* _ЗАДАНИЯ_:
[A] Перескажите в отрывке о тофаларских очерках абзац, начинающийся словами «В «тофаларских» очерках есть робкие размышления», в виде короткого списка и сохраните его главные факты.
[B] Напишите продолжение отрывка о тофаларских очерках после его последнего предложения.

* _ФРАГМЕНТ СТРАНИЦЫ_:
:::::

В «тофаларских» очерках есть робкие размышления о смысле человеческого бытия. Здесь настойчиво звучит тема смерти. Конечность человеческой жизни признается тем главным различием между природой и человеком, которое позволяет тофалару быть лишь хозяином, но не властелином тайги. Однако, как утверждает В. Распутин, человек обладает бессмертным духом, «И этот дух – надежда»[107]. В тофаларском обществе причудливым образом соединяются архаическое и современное: «В поселках рядом с новыми, красивыми домами стоят юрты. В них никто не живет, они никому не нужны, но старики не решаются сжигать последние мосты, связывающие их с прошлым»[108]; у старух рядом с иконами висят портреты космонавтки Валентины Терешковой, они не воспитывают в своих детях религиозность, а отправляют их в школу. Сохранение памяти, с одной стороны, и поклонение молодости, с другой, обеспечивает непрерывность жизни этноса и, таким образом, компенсирует смерть отдельных людей. В рассказе «Эх, старуха…» старая тофаларка не боится смерти: «Она выполнила свой человеческий долг: после нее на свете остаются дочь, ставшая матерью, и девчонка, которая тоже когда-нибудь станет матерью. Ее род продолжался и будет продолжаться – она в этой цепи была надежным звеном, к которому прикреплялись другие звенья»[109].

:::::

* _ИМЕЮЩИЕСЯ ДАННЫЕ_:
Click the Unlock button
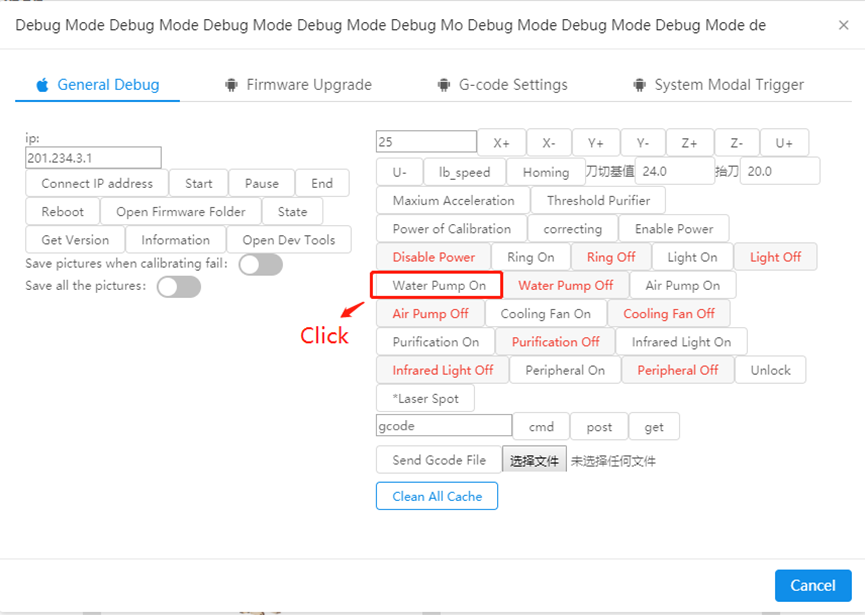The height and width of the screenshot is (615, 865). [x=770, y=369]
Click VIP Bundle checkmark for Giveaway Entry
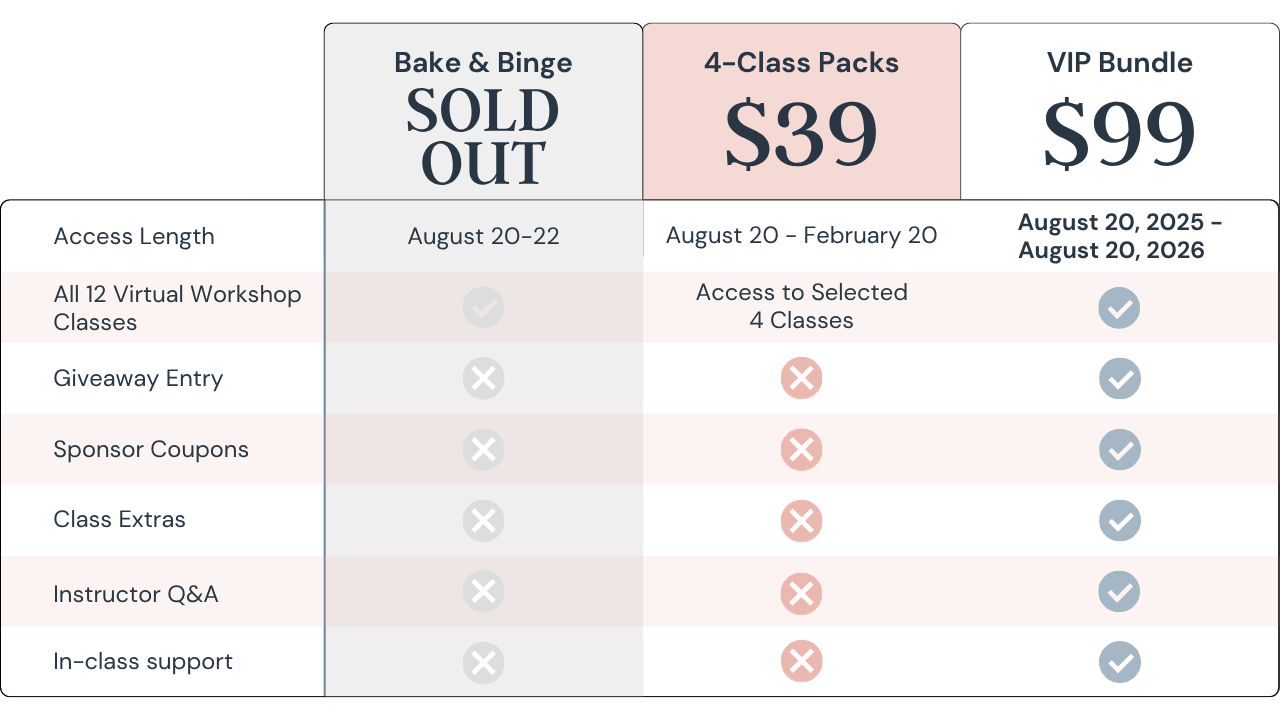Viewport: 1280px width, 720px height. (1119, 379)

:::::

* _ОТВЕТЫ К ЗАДАНИЯМ_:
[A]
- В «тофаларских» очерках есть размышления о смысле бытия, настойчиво звучит тема смерти.
- Конечность жизни — главное отличие человека от природы, поэтому тофалар лишь хозяин, но не властелин тайги.
- По утверждению В. Распутина, человек обладает бессмертным духом, и этот дух — надежда.
- В тофаларском обществе соединяются архаическое и современное. Рядом с новыми домами стоят пустые юрты: старики не решаются их сжечь. У старух рядом с иконами висят портреты Валентины Терешковой. Детей не воспитывают в религиозности, а отправляют в школу.
- Сохранение памяти и поклонение молодости обеспечивают непрерывность жизни этноса и компенсируют смерть отдельных людей.
- В рассказе «Эх, старуха…» старая тофаларка не боится смерти. После нее остаются дочь, ставшая матерью, и девчонка, которая тоже станет матерью. Ее род продолжается.

[B]
Художественная система очерков еще не была совершенной, над ней довлело самодостаточное любование экзотикой. Так, сказание о невиданном богатстве Саян до прихода в них тофаларов[110], записанное со слов стариков, в тексте не мотивировано, причины конца мифического изобилия и величия далее не разъясняются. В. Распутин сразу переходит к изложению легенды о причинах переселения тофаларов в горы – бегство от жестокого белого царя. Сами легенды приводятся в очерке «Край возле самого неба» лишь с экспрессивной целью – подчеркнуть достоинство и самосознание этого коренного сибирского этноса, лишь после революции избавившегося от обидного прозвища «карагас», т. е. «черный гусь». Белый царь из сказания сравнивается в злобе и жестокости с Казыр-рекой, однако горы, которые боятся злых речек, не становятся метафорой народа тофаларов; образы природы в этом очерке самодостаточны и не взаимодействуют с фольклорным материалом. Хотя в очерках о Тофаларии В. Распутин исследует отношения живых организмов, в том числе человека, со средой обитания, – собственно, экологию Саян, он не поднимает экологических проблем; вторжение геологов-разведчиков не вызывает у молодого В. Распутина тревоги.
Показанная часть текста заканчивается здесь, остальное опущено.